Maybe Philip Gunn was just being theatrical this past week when Mississippi’s speaker of the House said it was now or never to pass sweeping tax cuts.
The statement — “This is the opportunity to do something right now that we will never have again in our lifetimes” — was farcical, though.
Barring a nuclear holocaust — not something to joke about given the current tensions between Russia and the West over the invasion of Ukraine — Mississippi lawmakers have had and will have plenty of opportunities to radically alter the state’s tax code.
They had a chance, for instance, last year when Gunn unveiled his first pitch to eliminate the personal income tax. They rejected it.
If the House and Senate cannot reach an agreement on tax cuts before this year’s regular session ends in early April, there’s a good chance that Gov.
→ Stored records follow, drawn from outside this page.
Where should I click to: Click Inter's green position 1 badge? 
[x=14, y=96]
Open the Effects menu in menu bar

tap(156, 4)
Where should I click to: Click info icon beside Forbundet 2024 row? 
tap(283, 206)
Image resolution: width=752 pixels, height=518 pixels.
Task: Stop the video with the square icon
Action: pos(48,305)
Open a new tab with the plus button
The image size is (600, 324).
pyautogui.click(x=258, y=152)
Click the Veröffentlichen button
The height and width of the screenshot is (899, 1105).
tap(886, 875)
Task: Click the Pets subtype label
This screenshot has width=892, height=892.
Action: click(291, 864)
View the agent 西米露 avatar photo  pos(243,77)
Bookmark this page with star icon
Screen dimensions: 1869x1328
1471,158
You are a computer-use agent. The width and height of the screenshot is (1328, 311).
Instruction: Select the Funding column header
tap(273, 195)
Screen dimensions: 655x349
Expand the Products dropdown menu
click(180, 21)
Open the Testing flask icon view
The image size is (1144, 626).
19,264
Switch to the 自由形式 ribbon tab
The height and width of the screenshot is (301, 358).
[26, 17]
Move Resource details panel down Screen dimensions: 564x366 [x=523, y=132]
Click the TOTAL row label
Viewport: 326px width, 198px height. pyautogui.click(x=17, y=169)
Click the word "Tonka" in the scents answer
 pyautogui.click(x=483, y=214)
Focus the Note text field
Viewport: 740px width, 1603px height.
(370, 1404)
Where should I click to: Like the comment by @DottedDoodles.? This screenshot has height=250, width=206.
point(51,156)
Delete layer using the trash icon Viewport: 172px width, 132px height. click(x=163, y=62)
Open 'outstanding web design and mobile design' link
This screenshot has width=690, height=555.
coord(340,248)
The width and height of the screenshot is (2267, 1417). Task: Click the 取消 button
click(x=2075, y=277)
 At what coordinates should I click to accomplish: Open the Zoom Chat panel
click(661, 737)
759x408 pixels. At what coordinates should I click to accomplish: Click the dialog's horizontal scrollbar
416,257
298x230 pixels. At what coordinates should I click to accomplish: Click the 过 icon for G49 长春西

Tate Reeves will call them back to address the matters in a special session.
If nothing passes this year, it will be back on the table next year.
It is, in fact, contradictory for Gunn to argue that Mississippi’s currently robust financial condition makes it imperative that lawmakers act immediately while at the same time postulating that the state will remain in such good financial shape that it can afford to severely reduce a main stream of revenue indefinitely into the future.
Either Mississippi’s budget surpluses are temporary or they are permanent. If they are temporary, then what Gunn and the House are proposing is financially irresponsible. If they are permanent, then there’s no rush to pass something until there’s a consensus not only among lawmakers but also among economists that the state has structured the tax cuts correctly.
Such further deliberation is unlikely, however. Both the House and the Senate have put too much into this issue to walk away from the Capitol without having passed some form of tax reduction.
They are just playing chicken to see which chamber’s leader — Gunn or Lt. Gov. Delbert Hosemann — flinches first.
Last week, both chambers amended their initial proposals to respond to the other chamber’s objections.
The House reduced the size of the first year’s income tax cut and extended, from 10 to 15 years, how long it would take before the income tax was completely eliminated. It dropped the idea of cutting car tags in half. It also set aside $500 million extra in reserve to cover any budget shortfalls should the income tax cut not produce the economic boom on which proponents are relying.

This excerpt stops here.